Extracted records:
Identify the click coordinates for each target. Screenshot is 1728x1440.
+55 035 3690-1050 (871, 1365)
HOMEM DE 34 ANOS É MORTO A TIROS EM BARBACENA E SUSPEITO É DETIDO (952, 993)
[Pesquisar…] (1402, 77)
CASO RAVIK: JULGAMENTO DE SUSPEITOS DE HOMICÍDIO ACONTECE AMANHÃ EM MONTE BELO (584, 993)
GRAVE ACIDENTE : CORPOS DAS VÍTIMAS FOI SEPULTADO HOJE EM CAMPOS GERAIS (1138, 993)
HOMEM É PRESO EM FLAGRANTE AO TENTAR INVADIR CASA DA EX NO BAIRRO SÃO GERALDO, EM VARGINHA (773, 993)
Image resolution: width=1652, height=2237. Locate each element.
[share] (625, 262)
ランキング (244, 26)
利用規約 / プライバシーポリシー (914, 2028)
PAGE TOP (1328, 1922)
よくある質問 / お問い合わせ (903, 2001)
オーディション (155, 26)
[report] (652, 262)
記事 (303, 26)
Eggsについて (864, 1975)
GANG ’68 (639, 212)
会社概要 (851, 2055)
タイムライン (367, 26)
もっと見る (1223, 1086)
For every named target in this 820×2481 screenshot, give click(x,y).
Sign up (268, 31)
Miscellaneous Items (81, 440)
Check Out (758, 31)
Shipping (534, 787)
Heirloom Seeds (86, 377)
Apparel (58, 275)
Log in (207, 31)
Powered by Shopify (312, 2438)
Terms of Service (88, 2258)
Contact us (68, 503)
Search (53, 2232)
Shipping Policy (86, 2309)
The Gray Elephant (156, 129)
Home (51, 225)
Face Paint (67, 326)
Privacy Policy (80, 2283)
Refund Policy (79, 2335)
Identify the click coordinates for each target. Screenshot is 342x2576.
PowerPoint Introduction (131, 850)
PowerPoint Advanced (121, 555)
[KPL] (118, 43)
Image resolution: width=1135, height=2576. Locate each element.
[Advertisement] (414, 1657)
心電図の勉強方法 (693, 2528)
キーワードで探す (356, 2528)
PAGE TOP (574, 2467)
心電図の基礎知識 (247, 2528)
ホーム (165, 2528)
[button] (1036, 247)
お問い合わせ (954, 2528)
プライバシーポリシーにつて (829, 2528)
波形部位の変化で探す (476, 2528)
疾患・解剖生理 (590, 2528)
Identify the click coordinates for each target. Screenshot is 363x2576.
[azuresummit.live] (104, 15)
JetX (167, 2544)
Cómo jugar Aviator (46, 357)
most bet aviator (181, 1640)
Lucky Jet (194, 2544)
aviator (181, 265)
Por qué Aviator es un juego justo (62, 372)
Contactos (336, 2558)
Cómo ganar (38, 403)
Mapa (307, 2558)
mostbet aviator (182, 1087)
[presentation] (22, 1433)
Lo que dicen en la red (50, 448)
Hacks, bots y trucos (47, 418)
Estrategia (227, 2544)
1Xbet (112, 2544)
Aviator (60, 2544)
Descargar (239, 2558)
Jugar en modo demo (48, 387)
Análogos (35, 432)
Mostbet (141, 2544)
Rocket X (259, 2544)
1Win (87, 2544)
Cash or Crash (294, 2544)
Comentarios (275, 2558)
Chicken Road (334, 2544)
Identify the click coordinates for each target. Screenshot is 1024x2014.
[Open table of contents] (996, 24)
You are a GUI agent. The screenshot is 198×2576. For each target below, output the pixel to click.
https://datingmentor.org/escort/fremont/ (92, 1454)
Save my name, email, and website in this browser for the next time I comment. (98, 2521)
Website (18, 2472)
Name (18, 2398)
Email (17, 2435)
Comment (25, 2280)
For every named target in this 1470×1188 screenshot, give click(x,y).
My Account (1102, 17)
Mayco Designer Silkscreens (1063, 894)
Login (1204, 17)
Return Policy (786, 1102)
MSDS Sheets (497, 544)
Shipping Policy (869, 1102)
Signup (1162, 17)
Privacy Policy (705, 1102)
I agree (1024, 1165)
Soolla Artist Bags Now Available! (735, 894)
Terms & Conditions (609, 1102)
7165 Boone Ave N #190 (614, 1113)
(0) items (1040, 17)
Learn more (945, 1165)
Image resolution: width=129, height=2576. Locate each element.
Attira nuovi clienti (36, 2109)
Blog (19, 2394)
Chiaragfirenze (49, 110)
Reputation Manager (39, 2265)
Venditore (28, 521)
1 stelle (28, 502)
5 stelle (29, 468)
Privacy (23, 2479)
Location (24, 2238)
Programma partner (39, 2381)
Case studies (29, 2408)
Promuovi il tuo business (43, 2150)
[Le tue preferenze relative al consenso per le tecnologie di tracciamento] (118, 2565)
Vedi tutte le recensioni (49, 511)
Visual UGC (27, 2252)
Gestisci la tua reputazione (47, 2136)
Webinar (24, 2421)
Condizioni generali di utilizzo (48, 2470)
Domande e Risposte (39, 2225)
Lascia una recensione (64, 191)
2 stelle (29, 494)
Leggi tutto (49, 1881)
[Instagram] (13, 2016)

**Your task:** Each line in the entries above, starting at the line with "Face Paint (67, 326)" and ending at the line with "My Account (1102, 17)", is to be printed exactly, and only those lines.

**Result:**
Face Paint (67, 326)
Privacy Policy (80, 2283)
Refund Policy (79, 2335)
Identify the click coordinates for each target. Screenshot is 342x2576.
PowerPoint Introduction (131, 850)
PowerPoint Advanced (121, 555)
[KPL] (118, 43)
Image resolution: width=1135, height=2576. Locate each element.
[Advertisement] (414, 1657)
心電図の勉強方法 (693, 2528)
キーワードで探す (356, 2528)
PAGE TOP (574, 2467)
心電図の基礎知識 (247, 2528)
ホーム (165, 2528)
[button] (1036, 247)
お問い合わせ (954, 2528)
プライバシーポリシーにつて (829, 2528)
波形部位の変化で探す (476, 2528)
疾患・解剖生理 (590, 2528)
Identify the click coordinates for each target. Screenshot is 363x2576.
[azuresummit.live] (104, 15)
JetX (167, 2544)
Cómo jugar Aviator (46, 357)
most bet aviator (181, 1640)
Lucky Jet (194, 2544)
aviator (181, 265)
Por qué Aviator es un juego justo (62, 372)
Contactos (336, 2558)
Cómo ganar (38, 403)
Mapa (307, 2558)
mostbet aviator (182, 1087)
[presentation] (22, 1433)
Lo que dicen en la red (50, 448)
Hacks, bots y trucos (47, 418)
Estrategia (227, 2544)
1Xbet (112, 2544)
Aviator (60, 2544)
Descargar (239, 2558)
Jugar en modo demo (48, 387)
Análogos (35, 432)
Mostbet (141, 2544)
Rocket X (259, 2544)
1Win (87, 2544)
Cash or Crash (294, 2544)
Comentarios (275, 2558)
Chicken Road (334, 2544)
Identify the click coordinates for each target. Screenshot is 1024x2014.
[Open table of contents] (996, 24)
You are a GUI agent. The screenshot is 198×2576. For each target below, output the pixel to click.
https://datingmentor.org/escort/fremont/ (92, 1454)
Save my name, email, and website in this browser for the next time I comment. (98, 2521)
Website (18, 2472)
Name (18, 2398)
Email (17, 2435)
Comment (25, 2280)
For every named target in this 1470×1188 screenshot, give click(x,y).
My Account (1102, 17)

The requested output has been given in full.